かびくさい階段の踊り場に夕日がさしこんでおり、全てを赤く支配している。

ガチャン―――。

屋上へとつながる扉は、ノブを回すだけで勢いよく飛んだ。

いや、飛んだというのは語弊があるかもしれない。

ごう――という、外の世界へ押し出されるような風圧。

かなり風が強いのがわかるだろう。

少女は両足で踏ん張ることができずに、一面の赤い世界へと連れ出される。

あまり踏み入れたことのない屋上という空間は、激しい風で少女を拒んでいるように思える。


「はうう、寒いですようっ」

「は、早く確かめよう」


ぷるぷると、身体を震わす少女。

やはり、外とというものあるのか粉雪が舞い散る中では寒いのだろう。

ここで少女はちょっとだけ貯水槽の点検を任されたことを悔いていた。

屋上よりも一段高いところにある、煤けた大きな水槽に視線を向ける少女。

小柄でやや背が高い少女と小柄で背の低い少女。

風がふいたら飛ばされてしまうのでは?と思われてしまうほどのちみっこい少女は隣にいる銅色の長い髪の少女の親友である。
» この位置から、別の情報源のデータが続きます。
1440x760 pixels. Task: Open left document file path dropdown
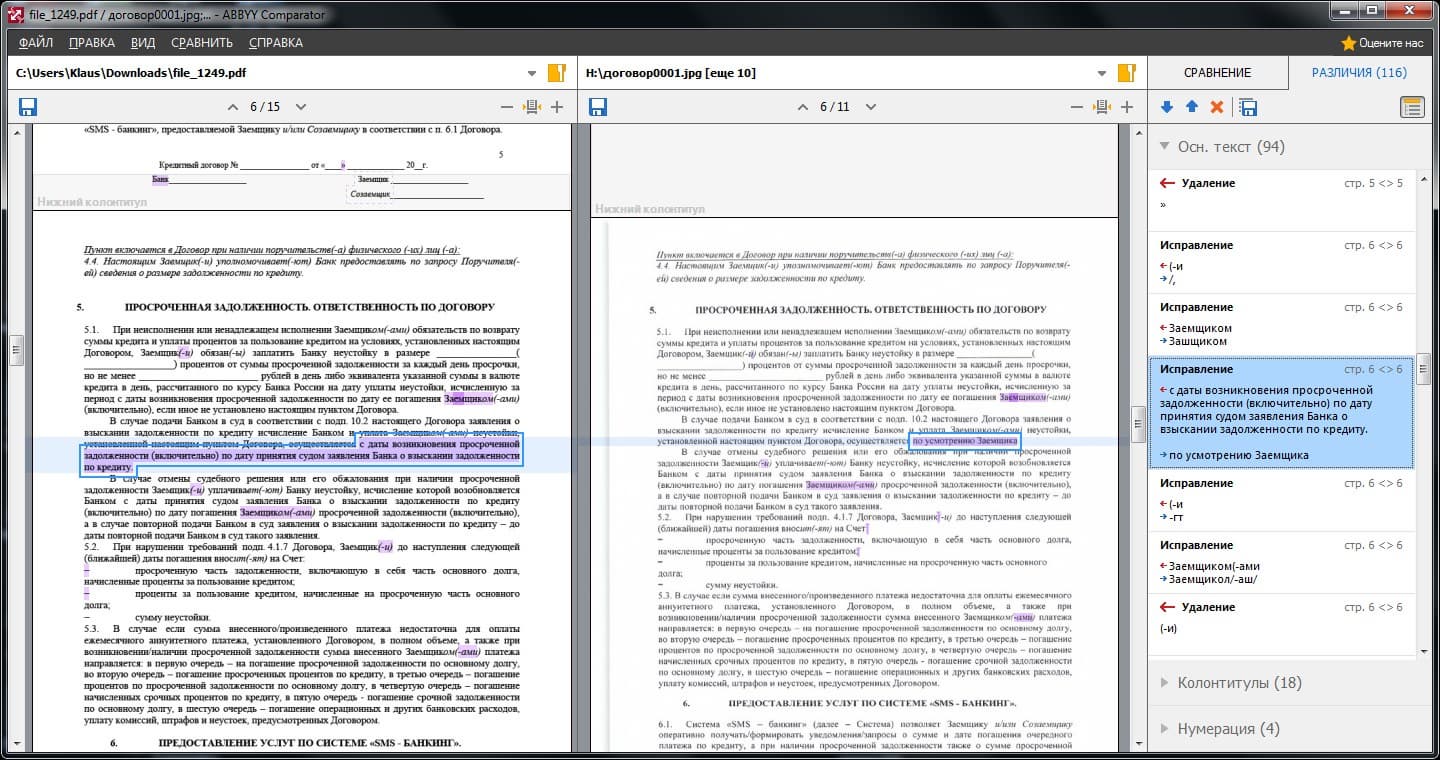point(532,73)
先生からはよじ上って蓋をあけて確かめることなどしなくていいと言われている少女。

彼女は排水管に吊るしてあるノートにチェックをいれるように言付けられていた。

中を覗いても薄暗い水槽の水を眺めるだけである、まあ、それをみて楽しいかと言われる全然といわれること間違いなしだ。

スカートを抑えながら、はたはたとはためくノートに脚を進める。

……ノートまではもう一歩である。

そこで、ふとなにかに気づいた小柄な低身長の少女――つぐみ。

ばたばた、という音と、ノートの愉快な踊りが突然やんだのだ。


「止まった、ね」

「な、なんなのかな」


銅色のロングヘアーでサイドテールにゆった少女――みなもとつぐみは顔を見合わせていた。

それはそうだろう、あれだけ強かった風がまるで気まぐれ猫のようにくるりと向きをかえてぱたり、とやんだのだから。

しん――――と辺りは静まりかえり、ただ夜の訪れを待つように冷たさだけを残した。

静けさと、消えかかるような夕焼けだけが――この世界の全てなのではないだろうかと思えた。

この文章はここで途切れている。